Case Study
Multi-Agent Research System
Autonomous research pipeline built with LangGraph - decomposes any topic into sub-questions, searches multiple sources in parallel, and synthesizes a structured report with self-correcting loops.
Multi-step reasoning
Self-correcting loops
Parallel search
Problem
Researching any complex topic manually means opening dozens of tabs, reading through noise, and trying to synthesize it all yourself. Single-prompt LLM responses hallucinate and lack depth. There was no system that could autonomously plan, search, verify, and synthesize the way a good researcher actually works.
Solution
Built a multi-agent system using LangGraph where each node has a single responsibility: decompose the query, search for sources, fact-check results, and synthesize a final report. If confidence is low after search, the graph loops back automatically. The same graph pattern used for Houdini SOPs - composable, stateless nodes wired together.
Impact
4
Agent Nodes
6
Max Research Steps
DuckDuckGo
Search Provider
Structured Report
Output Format
Architecture
Queries enter the decomposition node which breaks them into sub-questions. Each sub-question goes to the search agent. Results are scored for confidence and routed to fact-check if needed. Synthesis node merges everything into a structured report.
Query Decomposition
Breaks complex questions into focused sub-questions using chain-of-thought reasoning.
Web Search Agent
DuckDuckGo search with fallback simulation. Retrieves sources per sub-question.
Fact-Check Node
Validates results against source material. Loops back to search if confidence is low.
Synthesis Agent
Merges all findings into a structured report: Executive Summary, Key Findings, Challenges, Applications.
FastAPI Backend
Exposes the agent via POST /agents/chat. Accepts message and conversation history.

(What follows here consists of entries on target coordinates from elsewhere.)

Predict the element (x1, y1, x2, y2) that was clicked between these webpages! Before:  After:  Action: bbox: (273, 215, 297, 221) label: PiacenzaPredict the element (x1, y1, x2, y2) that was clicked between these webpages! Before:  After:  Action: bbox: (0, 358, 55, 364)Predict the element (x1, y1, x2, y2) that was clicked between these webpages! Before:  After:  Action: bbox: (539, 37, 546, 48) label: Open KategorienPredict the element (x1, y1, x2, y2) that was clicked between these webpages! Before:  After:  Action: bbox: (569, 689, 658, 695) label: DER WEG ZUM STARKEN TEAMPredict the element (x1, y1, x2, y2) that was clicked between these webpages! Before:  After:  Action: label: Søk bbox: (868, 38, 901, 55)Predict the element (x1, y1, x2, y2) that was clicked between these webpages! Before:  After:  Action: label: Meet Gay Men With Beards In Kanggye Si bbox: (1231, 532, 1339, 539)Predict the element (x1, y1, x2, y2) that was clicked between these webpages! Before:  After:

Agent Orchestration Pipeline
Query Ingestion
Receive user query via FastAPI endpoint
Decomposition
LangGraph node breaks query into parallel sub-questions
Parallel Search
Search agent fetches sources for each sub-question
Confidence Check
Low confidence routes to fact-check node
Self-Correction Loop
Fact-check triggers re-search if needed
Synthesis
All results merged into structured final report
Implementation
LangGraph Agent Orchestration
from langgraph.graph import StateGraph, END
from typing import Annotated, TypedDict
from langchain_core.messages import add_messages
class ResearchState(TypedDict):
messages: Annotated[list, add_messages]
query: str
sub_tasks: list[str]
confidence: float
results: list[dict]
def build_research_graph():
g = StateGraph(ResearchState)
g.add_node("decompose", decompose_agent)
g.add_node("search", search_agent)
g.add_node("fact_check", fact_check_agent)
g.add_node("synthesize", synthesis_agent)
g.set_entry_point("decompose")
g.add_edge("decompose", "search")
g.add_conditional_edges(
"search",
lambda s: "fact_check" if s["confidence"] < 0.7 else "synthesize",
)
g.add_edge("fact_check", "search")
g.add_edge("synthesize", END)
return g.compile()Confidence-Based Routing
async def search_agent(state: ResearchState) -> ResearchState:
results = []
for task in state["sub_tasks"]:
hits = await web_search(task)
scored = [
{**hit, "confidence": score_relevance(state["query"], hit["text"])}
for hit in hits
]
results.extend(scored)
avg_conf = sum(r["confidence"] for r in results) / max(len(results), 1)
return {**state, "results": results, "confidence": avg_conf}Engineering Challenges
Infinite Loops
Hard cap of 6 agent steps. After that the graph forces END regardless of confidence.
Search Availability
DuckDuckGo has rate limits. Built a simulated fallback so the agent still runs when search is unavailable.
Report Quality
System prompt enforces structured output: Executive Summary, Key Findings, Challenges, Applications every time.